Em Contra Todos, Moreira já criara o personagem do pastor religioso que também era assassino. A ambivalência do sujeito poderia fazer dele um personagem forte, mas no limite tratava-se apenas de preconceito - Moreira não ousaria, ou pelo menos não ousou, filmar um rabino ladrão ou um padre pedófilo. Quanto Dura o Amor? revela outro tipo de preconceito. Moreira quer falar sobre (des)amor e solidão na cidade grande. Temos a garota do interior, a advogada e o aspirante a escritor.

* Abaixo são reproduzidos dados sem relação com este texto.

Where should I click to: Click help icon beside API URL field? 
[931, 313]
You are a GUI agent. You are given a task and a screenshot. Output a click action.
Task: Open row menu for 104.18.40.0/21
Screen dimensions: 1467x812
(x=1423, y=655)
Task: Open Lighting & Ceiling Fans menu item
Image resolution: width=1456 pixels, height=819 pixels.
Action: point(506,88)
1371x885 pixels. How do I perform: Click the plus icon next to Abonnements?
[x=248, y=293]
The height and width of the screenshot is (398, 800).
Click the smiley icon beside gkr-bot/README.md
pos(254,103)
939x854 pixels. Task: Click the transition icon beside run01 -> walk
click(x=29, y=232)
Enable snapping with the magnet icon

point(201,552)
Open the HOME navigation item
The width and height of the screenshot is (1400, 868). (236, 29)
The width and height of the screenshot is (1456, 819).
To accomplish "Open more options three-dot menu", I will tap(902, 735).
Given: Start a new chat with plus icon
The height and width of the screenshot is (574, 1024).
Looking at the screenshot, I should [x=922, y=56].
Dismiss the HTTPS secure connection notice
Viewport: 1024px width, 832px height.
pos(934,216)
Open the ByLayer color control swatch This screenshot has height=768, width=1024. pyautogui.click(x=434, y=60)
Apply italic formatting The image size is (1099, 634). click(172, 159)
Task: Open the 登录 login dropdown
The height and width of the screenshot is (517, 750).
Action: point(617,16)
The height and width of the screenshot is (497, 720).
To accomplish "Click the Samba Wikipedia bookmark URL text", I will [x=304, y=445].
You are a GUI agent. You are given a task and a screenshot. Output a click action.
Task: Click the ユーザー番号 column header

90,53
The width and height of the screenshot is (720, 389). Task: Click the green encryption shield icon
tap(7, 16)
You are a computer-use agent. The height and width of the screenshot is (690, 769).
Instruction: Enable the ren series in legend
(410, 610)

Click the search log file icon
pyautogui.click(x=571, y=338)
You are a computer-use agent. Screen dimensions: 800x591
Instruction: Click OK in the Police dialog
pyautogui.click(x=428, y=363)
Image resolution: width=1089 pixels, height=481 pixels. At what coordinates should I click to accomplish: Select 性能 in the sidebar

A garota é atriz, mergulha na noite paulistana e vive uma relação homossexual com uma cantora. Ambas são artistas, pouco convencionais portanto, e a cantora, além de rica, é bissexual. Nossa pobre heroína será descartada, mas a vida é assim mesmo - dura.

 

A outra personagem possui um segredo que remete a Jaye Davidson, num filme que provocou sensação anos atrás, Traídos pelo Desejo, de Neil Jordan. Lembram-se? A mulher que, na verdade, era homem. Aqui temos uma situação parecida. A advogada resiste aos avanços do colega, antes de finalmente fazer sexo com ele. A cena de sexo é filmada de forma curiosa, como se fosse para mostrar uma falta de jeito dele, uma timidez. A advogada tem um segredo. Teme a reação do homem. É a pior possível, o que indica que o diretor pode estar fazendo crítica às relações no mundo moderno, ao uso das pessoas. Mas se o espectador psicologizar um pouco, poderá perceber outro movimento, o filme que Moreira de novo não ousou fazer.

 

O ator Gustavo Machado é muito bom. Já foi premiado pela APCA, a Associação Paulista dos Críticos de Artes, por seu papel em Olho de Boi. Machado cria um homem ‘feminino’, no sentido de frágil, emocionalmente, poder-se-ia dizer - inseguro, sexualmente (sua cena de cama o mostra). O segredo de polichinelo, revelado, confronta o personagem com a própria sexualidade, talvez. Fosse um caminhoneiro e a reação seria outra. O cinema de Roberto Moreira causa estranhamento. Ele tem ideias que parecem boas, mas não são. A cena final, das duas mulheres fumando, é, de qualquer maneira, notável.